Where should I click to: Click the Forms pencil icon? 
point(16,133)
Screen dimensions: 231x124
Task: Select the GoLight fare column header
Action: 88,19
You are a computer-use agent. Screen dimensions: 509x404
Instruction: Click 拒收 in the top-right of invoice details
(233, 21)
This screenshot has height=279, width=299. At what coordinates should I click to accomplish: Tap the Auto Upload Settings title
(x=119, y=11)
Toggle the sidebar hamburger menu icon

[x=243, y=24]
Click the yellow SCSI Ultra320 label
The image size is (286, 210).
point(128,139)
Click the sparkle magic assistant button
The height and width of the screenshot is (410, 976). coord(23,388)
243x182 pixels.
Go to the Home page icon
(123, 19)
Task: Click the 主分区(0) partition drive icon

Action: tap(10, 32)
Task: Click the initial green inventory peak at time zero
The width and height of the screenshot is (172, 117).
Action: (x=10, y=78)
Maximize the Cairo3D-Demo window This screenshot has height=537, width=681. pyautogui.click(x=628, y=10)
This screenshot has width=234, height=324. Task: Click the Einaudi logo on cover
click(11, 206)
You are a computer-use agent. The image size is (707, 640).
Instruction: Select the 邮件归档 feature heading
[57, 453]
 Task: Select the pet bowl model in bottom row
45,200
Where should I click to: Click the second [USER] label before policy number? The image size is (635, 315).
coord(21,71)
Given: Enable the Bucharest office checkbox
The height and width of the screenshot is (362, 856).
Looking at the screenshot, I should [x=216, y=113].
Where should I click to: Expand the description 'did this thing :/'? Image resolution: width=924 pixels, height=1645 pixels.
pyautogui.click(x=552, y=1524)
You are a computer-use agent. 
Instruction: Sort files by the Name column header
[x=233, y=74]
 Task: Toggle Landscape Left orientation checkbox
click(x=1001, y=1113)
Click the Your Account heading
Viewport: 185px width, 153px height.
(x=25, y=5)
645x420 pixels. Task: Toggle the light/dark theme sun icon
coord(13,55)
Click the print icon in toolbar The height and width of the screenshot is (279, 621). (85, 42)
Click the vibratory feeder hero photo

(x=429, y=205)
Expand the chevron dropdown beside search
-*-
◆ EXERCISE INSTRUCTIONS ◆
Wherever the string "computer" appears in the entries above, return the line it appears on.

◆ EXERCISE RESPONSE ◆
You are a computer-use agent. Screen dimensions: 509x404
You are a computer-use agent. The image size is (707, 640).
You are a computer-use agent. 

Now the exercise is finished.